6月26日(木)、東京ビッグサイト(東京都江東区)で開催された「国際ツーリズムトレードショー TOKYO 2025」にて、リコー社員3名がセミナーに登壇した。テーマは、「人事担当×実践社員が語る!企業でのワーケーション浸透のポイント ~見えてきた効果と課題とは~」。
「国際ツーリズムトレードショー TOKYO 2025」は、ウェルネスコンテンツから、インバウンド対策・人手不足対策・施設の高付加価値化といった観光課題を解決するソリューションを網羅する、観光の総合展示会。展示会の一環として行われたセミナーは、ウェルネスツーリズム、地方創生、観光DX、法人旅行、ワーケーションなど29のテーマで開催された。リコーのセミナーには、企業の経営・人事・総務の担当者、旅行会社、宿泊施設、自治体の方など、82名が来場した。
リコーのセミナーでは、まず、人事担当の鶴井直之氏から、リコーの働き方やワーケーションの位置付け、これまでの取り組みなどを説明した。鶴井氏は、リコー入社後、国内販売部門や事業戦略部門に従事した後、2017年に発足した全社の働き方変革プロジェクトに参画。現在は本社人事部門にて働き方変革推進を担当している。
リコーでは働き方変革の取り組みの中でリモートワークを推進し、その選択肢の1つとして2020年11月からワーケーションも実施可能にした。制度導入の狙いは、「社員の自律的な働き方とワークライフ・マネジメントの実現の促進」としている。そして鶴井氏は「リコーでは、エンゲージメント向上、イノベーションマインドの醸成、地域の社会課題解決への貢献、この3つを社員に対する期待効果としている」と語った。
続いて、ワーケーション実践社員2名から、自身が体験したワーケーションの事例を説明。1人目の渡邉日奈子氏は、リコー入社後、2年間リコージャパンにてソリューション営業を担当。その後、リコーが協賛している徳島県「神山まるごと高専」の学生を支援する部署に異動。「モノを作る力でコトを起こす」という教育理念を掲げて起業家の育成を目指す同校の学生が、企業との連携を通じて成長していけるようサポートしている。

========================================================================

課題内容 1:
リコーのワーケーションセミナーの記事について、次の問いに答えよ。
(a) リコーのセミナーには何名が来場したか。
(b) リコーがワーケーションを実施可能にしたのはいつからか。
(c) 展示会の一環として行われたセミナーは、いくつのテーマで開催されたか。
課題内容 2:
リコーのワーケーションセミナーの記事を、示された最後の文の後から引き取り、続きを書け。
ここから続くエントリーは、リコーのワーケーションセミナーの記事とは別の資料である。

========================================================================

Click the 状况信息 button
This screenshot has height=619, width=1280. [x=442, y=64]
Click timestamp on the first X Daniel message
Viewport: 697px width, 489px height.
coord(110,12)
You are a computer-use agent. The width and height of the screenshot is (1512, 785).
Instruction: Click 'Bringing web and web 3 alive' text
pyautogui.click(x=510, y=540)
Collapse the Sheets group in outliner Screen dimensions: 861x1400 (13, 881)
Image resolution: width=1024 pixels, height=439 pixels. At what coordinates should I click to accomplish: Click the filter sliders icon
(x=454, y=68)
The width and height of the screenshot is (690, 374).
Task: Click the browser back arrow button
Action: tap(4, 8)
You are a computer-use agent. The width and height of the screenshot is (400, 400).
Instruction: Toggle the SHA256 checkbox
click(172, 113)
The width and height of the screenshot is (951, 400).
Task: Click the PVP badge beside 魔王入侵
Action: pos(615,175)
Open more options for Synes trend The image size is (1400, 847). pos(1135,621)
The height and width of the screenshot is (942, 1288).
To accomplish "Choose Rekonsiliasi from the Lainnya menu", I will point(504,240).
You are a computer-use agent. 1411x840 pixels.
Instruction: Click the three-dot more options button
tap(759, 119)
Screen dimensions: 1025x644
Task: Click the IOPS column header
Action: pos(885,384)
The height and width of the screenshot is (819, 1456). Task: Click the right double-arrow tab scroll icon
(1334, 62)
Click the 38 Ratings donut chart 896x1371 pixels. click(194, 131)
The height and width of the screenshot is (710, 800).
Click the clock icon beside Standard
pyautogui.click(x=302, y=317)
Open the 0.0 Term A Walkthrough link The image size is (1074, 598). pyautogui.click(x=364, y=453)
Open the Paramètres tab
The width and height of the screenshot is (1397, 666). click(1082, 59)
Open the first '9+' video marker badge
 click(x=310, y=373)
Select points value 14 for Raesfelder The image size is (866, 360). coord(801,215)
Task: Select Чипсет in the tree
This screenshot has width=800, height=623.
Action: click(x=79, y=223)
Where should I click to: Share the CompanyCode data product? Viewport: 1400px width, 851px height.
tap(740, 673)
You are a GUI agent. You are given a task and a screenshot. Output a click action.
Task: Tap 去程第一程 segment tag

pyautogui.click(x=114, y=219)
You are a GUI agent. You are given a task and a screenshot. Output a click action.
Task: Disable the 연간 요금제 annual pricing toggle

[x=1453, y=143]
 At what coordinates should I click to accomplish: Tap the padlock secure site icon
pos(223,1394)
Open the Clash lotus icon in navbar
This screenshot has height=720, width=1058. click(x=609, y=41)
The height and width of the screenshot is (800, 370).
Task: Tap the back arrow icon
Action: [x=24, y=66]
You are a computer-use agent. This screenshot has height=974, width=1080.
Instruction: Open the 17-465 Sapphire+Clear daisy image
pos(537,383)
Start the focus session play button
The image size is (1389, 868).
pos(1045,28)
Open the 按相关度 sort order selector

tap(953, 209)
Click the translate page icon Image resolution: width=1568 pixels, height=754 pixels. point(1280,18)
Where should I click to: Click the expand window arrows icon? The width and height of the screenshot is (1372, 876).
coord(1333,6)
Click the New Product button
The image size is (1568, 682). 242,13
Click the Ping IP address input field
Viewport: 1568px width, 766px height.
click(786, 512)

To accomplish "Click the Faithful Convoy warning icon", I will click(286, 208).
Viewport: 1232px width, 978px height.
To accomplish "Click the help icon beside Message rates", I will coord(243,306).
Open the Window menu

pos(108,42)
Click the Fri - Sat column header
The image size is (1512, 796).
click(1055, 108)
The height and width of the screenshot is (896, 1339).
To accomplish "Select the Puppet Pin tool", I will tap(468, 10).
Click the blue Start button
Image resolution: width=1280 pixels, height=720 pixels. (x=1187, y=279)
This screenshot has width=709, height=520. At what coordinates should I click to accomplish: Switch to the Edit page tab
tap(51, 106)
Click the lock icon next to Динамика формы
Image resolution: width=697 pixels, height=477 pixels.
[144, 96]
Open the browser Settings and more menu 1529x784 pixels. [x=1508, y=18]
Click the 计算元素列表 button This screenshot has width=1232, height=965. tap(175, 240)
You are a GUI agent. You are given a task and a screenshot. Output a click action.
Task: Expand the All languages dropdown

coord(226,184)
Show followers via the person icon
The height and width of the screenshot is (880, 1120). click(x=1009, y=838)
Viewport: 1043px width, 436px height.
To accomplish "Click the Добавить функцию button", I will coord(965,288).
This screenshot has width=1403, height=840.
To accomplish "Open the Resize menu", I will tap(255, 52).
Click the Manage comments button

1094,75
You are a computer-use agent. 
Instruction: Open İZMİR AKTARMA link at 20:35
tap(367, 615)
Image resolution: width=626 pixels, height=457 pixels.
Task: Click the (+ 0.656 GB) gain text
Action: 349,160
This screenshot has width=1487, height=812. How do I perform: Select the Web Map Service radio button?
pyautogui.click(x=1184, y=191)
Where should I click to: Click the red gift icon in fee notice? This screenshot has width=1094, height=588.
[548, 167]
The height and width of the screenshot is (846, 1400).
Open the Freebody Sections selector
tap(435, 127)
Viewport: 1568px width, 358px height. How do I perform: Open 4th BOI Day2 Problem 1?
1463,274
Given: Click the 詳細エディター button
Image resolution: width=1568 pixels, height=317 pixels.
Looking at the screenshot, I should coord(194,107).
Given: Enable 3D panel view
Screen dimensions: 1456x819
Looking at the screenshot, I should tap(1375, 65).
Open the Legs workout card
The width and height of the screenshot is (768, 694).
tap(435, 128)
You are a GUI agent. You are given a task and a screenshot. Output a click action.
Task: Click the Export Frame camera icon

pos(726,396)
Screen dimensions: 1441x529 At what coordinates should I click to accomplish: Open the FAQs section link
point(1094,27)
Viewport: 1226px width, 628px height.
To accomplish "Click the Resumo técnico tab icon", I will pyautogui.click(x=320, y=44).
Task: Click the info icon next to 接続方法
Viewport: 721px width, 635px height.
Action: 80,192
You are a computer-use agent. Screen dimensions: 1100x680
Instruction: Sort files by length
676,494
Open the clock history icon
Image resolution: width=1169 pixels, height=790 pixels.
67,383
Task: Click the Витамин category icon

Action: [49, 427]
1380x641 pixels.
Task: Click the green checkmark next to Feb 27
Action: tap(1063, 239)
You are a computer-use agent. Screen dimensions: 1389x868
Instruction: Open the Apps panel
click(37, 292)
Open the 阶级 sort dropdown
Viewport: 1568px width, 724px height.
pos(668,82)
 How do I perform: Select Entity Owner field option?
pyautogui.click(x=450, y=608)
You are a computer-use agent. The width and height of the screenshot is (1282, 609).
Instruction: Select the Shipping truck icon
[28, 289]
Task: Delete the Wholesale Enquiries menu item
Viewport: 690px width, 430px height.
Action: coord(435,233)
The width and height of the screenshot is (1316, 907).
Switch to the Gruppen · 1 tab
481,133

========================================================================

課題の回答 1:
(a) 82名
(b) 2020年11月
(c) 29

課題の回答 2:
渡邉氏からは、自身が参加した北海道富良野市と静岡県御殿場市での研修型ワーケーションの事例を紹介。富良野ワーケーションは、コロナ禍で同期と直接会う機会がほとんどなかった入社2年目社員向けに2021年度から4年間実施された。渡邉氏は2024年1月に同期5名と共に参加し、地域の方々との交流や高校でのキャリア教育授業講師、雪が積もる中での環境教育受講などを体験。その中での学びとして「異なる視点や価値観に触れることで多くの気づきが生まれ、信頼と安心感のある関係が築けた」と説明した。
雪が降り積もる中での富良野ワーケーションの様子
御殿場ワーケーションは、リコーの環境事業開発センターを訪問し、複写機のリサイクルや脱炭素・循環型社会に向けた実証実験の現場を実際に見て、リコーの環境経営への取り組みを体感することをメインプログラムとして企画された。幅広い年齢層の、様々な職種の社員10名が参加した。
リコーのSDGsや環境に対する取り組みの理解を深める御殿場ワーケーションの様子
渡邉氏は「実際に現場を訪れ、リコーの環境経営の取り組みを肌で感じることで、これまで以上にその意義や本気度が伝わってきて、自分ごととして環境課題に向き合う意識の変化が生まれた。そして何より、このワーケーションに参加して、リコーという会社がより一層好きになったというのが、今回の一番の収穫です」と語った。
ワーケーション実践社員の2人目は藤山遼太郎氏。藤山氏は、リコー入社後、デザイン部門で複合機や畜産IoTのUIUXデザインを担当。2021年にデジタル戦略部へ異動し、部門広報を担当。組織風土変革やリコーのDX加速に向けた戦略や取り組みを社内外へ伝えるための情報発信をしている。
藤山氏からは、和歌山県白浜町と北海道富良野市で経験した課題解決型ワーケーションの事例を紹介。スプラッシュトップ株式会社が主催した白浜町でのワーケーションは2023年6月に1泊2日で実施された。6社6名のメンバーが1軒の農家を訪問し、現場視察、収穫体験、課題ヒアリング等をした後、全員でのディスカッションを経て、課題解決に向けたプレゼンデーションを実施した。藤山氏は初めての白浜町訪問の前に、リコーグループの国内販売会社であるリコージャパンの和歌山支社の社員と情報交換を実施し、相互理解にも努めた。振り返ってみて、「自社だけでなく、ワーケーションという時間を、グループ会社や他社様と実施するのは日本社会にとっても大きな可能性があると感じた」と語った。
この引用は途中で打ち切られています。